Data for review:
----------------

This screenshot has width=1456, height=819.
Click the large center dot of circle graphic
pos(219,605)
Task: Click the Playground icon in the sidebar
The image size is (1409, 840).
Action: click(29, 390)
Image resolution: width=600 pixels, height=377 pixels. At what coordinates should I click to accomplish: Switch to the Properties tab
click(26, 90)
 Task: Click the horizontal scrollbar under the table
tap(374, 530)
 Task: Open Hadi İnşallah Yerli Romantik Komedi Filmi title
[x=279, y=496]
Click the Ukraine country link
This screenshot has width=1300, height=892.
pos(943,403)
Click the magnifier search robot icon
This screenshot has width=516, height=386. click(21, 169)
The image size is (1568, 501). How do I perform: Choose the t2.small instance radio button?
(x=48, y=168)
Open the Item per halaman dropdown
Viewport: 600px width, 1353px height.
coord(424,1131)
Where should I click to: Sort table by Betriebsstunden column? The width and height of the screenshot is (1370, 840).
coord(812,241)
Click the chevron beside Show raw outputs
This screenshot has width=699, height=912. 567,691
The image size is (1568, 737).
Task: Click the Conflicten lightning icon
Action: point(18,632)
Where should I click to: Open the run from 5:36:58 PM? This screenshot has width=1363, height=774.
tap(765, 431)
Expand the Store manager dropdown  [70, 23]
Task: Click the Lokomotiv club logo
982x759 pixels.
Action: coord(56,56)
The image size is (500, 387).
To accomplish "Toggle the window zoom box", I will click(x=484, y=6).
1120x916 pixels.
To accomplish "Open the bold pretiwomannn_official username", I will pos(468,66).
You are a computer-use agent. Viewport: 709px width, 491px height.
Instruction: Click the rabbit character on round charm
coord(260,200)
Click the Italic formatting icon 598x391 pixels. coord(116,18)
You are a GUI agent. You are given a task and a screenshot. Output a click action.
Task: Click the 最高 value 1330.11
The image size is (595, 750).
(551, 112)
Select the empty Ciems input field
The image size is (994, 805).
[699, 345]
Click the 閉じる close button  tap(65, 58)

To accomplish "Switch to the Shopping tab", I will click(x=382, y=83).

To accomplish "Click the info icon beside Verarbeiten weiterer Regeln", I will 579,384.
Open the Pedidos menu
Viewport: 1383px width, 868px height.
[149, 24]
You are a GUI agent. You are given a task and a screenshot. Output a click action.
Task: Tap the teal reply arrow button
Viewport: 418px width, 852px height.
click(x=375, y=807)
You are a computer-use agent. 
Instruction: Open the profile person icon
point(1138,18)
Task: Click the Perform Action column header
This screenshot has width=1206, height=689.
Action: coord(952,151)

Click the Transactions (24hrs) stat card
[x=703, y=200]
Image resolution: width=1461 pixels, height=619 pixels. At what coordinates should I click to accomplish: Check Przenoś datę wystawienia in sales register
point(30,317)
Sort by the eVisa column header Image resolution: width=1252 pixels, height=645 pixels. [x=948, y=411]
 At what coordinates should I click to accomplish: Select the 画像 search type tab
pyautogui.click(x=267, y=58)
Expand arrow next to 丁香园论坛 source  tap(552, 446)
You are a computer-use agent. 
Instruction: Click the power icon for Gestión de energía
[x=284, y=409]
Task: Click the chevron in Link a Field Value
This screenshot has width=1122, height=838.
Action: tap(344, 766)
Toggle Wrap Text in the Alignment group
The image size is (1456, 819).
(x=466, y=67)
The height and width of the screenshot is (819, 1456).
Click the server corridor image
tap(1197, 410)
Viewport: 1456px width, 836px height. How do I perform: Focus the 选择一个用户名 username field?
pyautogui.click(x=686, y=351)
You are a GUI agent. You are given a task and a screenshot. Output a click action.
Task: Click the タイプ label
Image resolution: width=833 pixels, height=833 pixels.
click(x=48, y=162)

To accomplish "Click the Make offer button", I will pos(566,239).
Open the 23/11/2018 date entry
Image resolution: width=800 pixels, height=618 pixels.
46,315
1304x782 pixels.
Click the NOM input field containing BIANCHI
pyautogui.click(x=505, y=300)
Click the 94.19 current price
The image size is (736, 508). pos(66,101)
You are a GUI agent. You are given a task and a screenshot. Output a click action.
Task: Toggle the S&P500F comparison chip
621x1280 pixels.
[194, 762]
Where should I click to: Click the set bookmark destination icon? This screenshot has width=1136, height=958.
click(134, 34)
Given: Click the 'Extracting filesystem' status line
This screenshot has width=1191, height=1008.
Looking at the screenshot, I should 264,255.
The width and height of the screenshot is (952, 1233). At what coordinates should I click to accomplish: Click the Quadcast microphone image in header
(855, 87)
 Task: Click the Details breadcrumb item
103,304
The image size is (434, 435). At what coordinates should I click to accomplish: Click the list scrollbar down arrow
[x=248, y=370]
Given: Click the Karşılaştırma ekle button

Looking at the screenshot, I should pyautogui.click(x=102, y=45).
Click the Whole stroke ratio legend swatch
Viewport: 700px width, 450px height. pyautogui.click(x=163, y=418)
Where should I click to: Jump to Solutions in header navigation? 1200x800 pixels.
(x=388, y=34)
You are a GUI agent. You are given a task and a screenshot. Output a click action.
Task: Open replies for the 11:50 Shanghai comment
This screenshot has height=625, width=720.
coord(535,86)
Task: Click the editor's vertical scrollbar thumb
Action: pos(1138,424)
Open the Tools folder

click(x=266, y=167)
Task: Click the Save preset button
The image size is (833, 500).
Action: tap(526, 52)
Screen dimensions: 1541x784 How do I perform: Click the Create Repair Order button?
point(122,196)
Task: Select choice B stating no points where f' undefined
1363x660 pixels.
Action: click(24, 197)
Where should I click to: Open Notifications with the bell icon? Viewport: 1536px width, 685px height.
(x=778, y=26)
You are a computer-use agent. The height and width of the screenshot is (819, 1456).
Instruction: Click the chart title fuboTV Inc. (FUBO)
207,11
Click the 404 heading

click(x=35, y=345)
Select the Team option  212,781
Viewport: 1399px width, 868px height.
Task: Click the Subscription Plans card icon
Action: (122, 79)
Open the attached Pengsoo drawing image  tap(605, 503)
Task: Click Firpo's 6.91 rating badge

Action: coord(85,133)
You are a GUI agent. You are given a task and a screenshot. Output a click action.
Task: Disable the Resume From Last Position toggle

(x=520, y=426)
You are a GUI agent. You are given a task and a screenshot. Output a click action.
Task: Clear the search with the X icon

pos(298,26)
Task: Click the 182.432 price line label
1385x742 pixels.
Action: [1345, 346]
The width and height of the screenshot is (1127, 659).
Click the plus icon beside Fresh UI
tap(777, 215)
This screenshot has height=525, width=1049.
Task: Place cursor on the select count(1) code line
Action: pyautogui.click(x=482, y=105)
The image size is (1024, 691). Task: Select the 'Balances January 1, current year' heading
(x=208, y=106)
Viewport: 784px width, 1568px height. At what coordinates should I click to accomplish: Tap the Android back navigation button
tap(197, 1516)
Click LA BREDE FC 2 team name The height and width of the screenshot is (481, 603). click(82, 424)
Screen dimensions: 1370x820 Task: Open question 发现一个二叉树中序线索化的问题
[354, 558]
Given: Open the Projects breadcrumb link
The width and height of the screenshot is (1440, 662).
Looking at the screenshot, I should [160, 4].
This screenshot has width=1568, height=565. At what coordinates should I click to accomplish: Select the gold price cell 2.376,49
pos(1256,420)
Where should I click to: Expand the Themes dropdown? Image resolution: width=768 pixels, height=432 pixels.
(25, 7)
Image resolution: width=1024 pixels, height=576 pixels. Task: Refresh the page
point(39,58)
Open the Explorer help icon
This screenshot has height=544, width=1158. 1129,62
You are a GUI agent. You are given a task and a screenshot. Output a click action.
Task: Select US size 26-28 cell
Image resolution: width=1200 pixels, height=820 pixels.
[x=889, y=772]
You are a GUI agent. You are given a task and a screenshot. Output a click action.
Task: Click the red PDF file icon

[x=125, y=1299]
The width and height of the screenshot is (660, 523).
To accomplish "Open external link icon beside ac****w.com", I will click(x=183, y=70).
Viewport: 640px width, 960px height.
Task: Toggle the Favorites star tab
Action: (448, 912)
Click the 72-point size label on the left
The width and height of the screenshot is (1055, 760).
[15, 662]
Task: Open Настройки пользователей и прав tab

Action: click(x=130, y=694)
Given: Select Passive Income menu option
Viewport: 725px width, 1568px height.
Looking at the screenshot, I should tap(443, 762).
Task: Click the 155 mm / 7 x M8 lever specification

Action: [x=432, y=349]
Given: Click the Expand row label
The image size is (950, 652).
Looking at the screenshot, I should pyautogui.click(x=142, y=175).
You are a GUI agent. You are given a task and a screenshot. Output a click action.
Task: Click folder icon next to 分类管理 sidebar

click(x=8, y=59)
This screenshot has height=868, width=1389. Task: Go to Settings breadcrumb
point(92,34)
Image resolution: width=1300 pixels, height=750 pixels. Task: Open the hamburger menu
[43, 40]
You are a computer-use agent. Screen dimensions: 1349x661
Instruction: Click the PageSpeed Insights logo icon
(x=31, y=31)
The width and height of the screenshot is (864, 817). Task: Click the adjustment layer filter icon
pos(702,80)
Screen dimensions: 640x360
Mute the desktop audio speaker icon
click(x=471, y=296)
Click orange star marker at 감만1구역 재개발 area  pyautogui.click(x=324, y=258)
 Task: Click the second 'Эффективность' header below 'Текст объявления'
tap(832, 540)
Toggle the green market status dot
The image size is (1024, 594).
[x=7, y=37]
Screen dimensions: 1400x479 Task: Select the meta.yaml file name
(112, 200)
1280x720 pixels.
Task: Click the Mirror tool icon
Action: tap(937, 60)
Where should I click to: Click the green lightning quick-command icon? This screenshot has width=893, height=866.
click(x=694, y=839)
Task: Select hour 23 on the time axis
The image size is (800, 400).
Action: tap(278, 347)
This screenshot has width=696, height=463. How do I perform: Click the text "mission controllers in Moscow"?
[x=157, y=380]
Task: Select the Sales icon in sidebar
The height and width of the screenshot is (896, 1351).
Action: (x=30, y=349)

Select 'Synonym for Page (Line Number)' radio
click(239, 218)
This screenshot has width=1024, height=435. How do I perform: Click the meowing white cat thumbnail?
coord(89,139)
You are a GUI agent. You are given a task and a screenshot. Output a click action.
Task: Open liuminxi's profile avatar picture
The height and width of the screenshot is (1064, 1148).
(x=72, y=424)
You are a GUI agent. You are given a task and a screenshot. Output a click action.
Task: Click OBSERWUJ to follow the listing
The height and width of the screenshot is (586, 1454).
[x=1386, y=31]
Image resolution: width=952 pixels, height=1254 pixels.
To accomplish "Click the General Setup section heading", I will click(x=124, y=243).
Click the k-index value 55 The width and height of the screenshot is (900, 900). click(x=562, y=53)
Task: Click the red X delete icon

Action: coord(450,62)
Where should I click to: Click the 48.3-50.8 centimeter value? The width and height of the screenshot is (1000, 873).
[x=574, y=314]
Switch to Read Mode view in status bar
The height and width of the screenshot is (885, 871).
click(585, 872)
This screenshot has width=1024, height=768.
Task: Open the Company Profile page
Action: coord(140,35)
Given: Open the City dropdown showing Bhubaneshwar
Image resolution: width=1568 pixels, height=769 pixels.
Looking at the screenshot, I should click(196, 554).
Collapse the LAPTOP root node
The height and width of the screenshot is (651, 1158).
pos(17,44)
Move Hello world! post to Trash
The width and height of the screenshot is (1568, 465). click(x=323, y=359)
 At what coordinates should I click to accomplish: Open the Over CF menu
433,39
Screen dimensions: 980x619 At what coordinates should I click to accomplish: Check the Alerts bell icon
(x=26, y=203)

----------------

Above is a listing; print exactly its lines from the one with "Where should I click to: Open Notifications" through the one with "Task: Select US size 26-28 cell", and no other lines.

Task answer:
Where should I click to: Open Notifications with the bell icon? Viewport: 1536px width, 685px height.
(x=778, y=26)
You are a computer-use agent. The height and width of the screenshot is (819, 1456).
Instruction: Click the chart title fuboTV Inc. (FUBO)
207,11
Click the 404 heading

click(x=35, y=345)
Select the Team option  212,781
Viewport: 1399px width, 868px height.
Task: Click the Subscription Plans card icon
Action: (122, 79)
Open the attached Pengsoo drawing image  tap(605, 503)
Task: Click Firpo's 6.91 rating badge

Action: coord(85,133)
You are a GUI agent. You are given a task and a screenshot. Output a click action.
Task: Disable the Resume From Last Position toggle

(x=520, y=426)
You are a GUI agent. You are given a task and a screenshot. Output a click action.
Task: Clear the search with the X icon

pos(298,26)
Task: Click the 182.432 price line label
1385x742 pixels.
Action: [1345, 346]
The width and height of the screenshot is (1127, 659).
Click the plus icon beside Fresh UI
tap(777, 215)
This screenshot has height=525, width=1049.
Task: Place cursor on the select count(1) code line
Action: pyautogui.click(x=482, y=105)
The image size is (1024, 691). Task: Select the 'Balances January 1, current year' heading
(x=208, y=106)
Viewport: 784px width, 1568px height. At what coordinates should I click to accomplish: Tap the Android back navigation button
tap(197, 1516)
Click LA BREDE FC 2 team name The height and width of the screenshot is (481, 603). click(82, 424)
Screen dimensions: 1370x820 Task: Open question 发现一个二叉树中序线索化的问题
[354, 558]
Given: Open the Projects breadcrumb link
The width and height of the screenshot is (1440, 662).
Looking at the screenshot, I should [160, 4].
This screenshot has width=1568, height=565. At what coordinates should I click to accomplish: Select the gold price cell 2.376,49
pos(1256,420)
Where should I click to: Expand the Themes dropdown? Image resolution: width=768 pixels, height=432 pixels.
(25, 7)
Image resolution: width=1024 pixels, height=576 pixels. Task: Refresh the page
point(39,58)
Open the Explorer help icon
This screenshot has height=544, width=1158. 1129,62
You are a GUI agent. You are given a task and a screenshot. Output a click action.
Task: Select US size 26-28 cell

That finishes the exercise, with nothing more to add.